Put Your House in Order at Rec Room Arts is one of many fantastic plays from indie theater companies in Houston.
It's a Saturday night in October and a small crowd presses into the cozy bar area at Rec Room Arts on the edge of downtown Houston. It's an eclectic bunch: seasoned arts patrons, theater kids, 20- and 30-somethings out on what could be date night, and some older folk, too. They’re drinking wine, catching up, exchanging small talk with each other before heading in to see Put Your House in Order, Ike Holter’s romantic comedy/horror/thriller that starts out as a first date and becomes something very, very different. The show tackles issues of intimacy, race, honesty and, well, something close to zombies. It’s one you’re unlikely to see elsewhere in Houston.
This sort of gathering is exactly what Rec Room's artistic director Matt Hune loves to see. When he and cofounder Stephanie Wittels Wachs launched the company in 2015, they were determined to make it a space that was as much come-as-you-are as it was killer theater. And theatergoers looking for shows that provoke discussion, push the envelope, and give voice to new writers know the tiny space is a go-to for compelling stories.
“I like to think of our work at Rec Room as a dare to Houstonians, or a challenge to the idea of what theater is or is not,” Hune says. “We are the city’s smallest professional theater, and I believe it is the most unique experience.”
Houstonians have an embarrassment of riches when it comes to the mainstream local theater scene. From Broadway tours to Agatha Christie mysteries to beloved classics and everything in between, the city is alive with artists sharing a variety of works. But audiences who venture out of the Theater District are well-rewarded with great work by smaller companies.
“Our goal is to get people off of their devices, out of their houses, and into our theater to experience live performance and ultimately real human connection,” Hune adds. “Our work is for everyone, despite any prior relationship with theater. People come to Rec Room to experience great reckonings.”

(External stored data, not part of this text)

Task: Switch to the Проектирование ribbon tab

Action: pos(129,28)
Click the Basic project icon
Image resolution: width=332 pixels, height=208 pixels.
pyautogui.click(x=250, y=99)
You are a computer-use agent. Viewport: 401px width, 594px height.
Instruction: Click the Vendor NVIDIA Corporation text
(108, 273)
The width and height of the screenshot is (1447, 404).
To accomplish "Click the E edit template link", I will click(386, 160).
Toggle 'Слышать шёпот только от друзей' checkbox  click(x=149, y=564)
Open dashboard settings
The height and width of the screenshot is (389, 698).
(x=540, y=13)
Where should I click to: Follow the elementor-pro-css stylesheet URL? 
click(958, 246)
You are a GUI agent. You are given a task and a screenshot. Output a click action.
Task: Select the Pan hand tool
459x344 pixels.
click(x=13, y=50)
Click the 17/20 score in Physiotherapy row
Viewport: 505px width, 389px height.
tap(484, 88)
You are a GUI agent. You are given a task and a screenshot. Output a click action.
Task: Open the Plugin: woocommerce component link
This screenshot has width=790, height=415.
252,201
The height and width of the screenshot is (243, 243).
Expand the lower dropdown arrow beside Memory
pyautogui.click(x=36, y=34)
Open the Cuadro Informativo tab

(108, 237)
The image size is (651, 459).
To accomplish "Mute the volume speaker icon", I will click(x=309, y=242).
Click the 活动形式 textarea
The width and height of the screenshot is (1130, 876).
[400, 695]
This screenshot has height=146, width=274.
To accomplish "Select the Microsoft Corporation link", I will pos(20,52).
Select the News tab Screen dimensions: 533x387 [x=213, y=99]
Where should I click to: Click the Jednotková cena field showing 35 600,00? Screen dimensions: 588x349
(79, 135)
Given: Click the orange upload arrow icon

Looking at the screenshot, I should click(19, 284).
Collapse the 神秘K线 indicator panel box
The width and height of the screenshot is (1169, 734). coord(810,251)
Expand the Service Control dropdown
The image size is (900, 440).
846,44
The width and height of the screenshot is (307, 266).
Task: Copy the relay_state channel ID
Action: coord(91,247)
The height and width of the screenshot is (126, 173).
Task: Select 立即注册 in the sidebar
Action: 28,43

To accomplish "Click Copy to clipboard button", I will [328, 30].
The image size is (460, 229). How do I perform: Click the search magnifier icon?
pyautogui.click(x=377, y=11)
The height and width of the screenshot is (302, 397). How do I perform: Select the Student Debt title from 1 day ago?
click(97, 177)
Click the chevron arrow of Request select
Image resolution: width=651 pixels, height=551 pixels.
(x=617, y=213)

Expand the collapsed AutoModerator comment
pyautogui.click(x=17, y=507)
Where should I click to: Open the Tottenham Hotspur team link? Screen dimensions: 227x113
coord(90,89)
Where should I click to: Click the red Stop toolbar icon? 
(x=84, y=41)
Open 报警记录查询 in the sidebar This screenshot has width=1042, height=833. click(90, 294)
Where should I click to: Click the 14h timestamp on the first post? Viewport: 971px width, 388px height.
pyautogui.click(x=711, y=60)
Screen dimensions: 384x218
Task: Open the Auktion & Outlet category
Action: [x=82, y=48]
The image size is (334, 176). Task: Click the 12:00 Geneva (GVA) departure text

Catastrophic Theatre Company showed Happy Days by Samuel Beckett in 2022.
Great reckonings are also something theatergoers will find at Catastrophic Theatre Company, which celebrated its 30th anniversary in July. For the past three decades, the company has traded in the bizarre, the nonlinear, the just plain odd.
“Often, our audiences leave with more questions than answers,” says Tamarie Cooper, the company’s co-artistic director, who every summer offers a showcase of the strange with an original musical revue. Variations over the years have included Tamarie for President and this summer’s Tamarie Coopers TOTALLY TRUE Revue (Plus Lies, Too)! “We are definitely champions of new work, and we do seek out lesser-known, avant-garde shows,” she continues. “I mean, the ability to start the year with Beckett’s Happy Days and end with my own ridiculousness, that’s incredible.”
Regular attendees of Catastrophic shows, which take place at Midtown Arts and Theater Center Houston (MATCH), know they’re in for something different. Cooper loves that the company is in a place where it can take artistic risks. She credits that to an audience who has championed its work over the decades. “All art is subjective,” Cooper says. “And I know there really are a few more people out there with their freak flag flying that want to come and see what we do. And we still have stories to tell.”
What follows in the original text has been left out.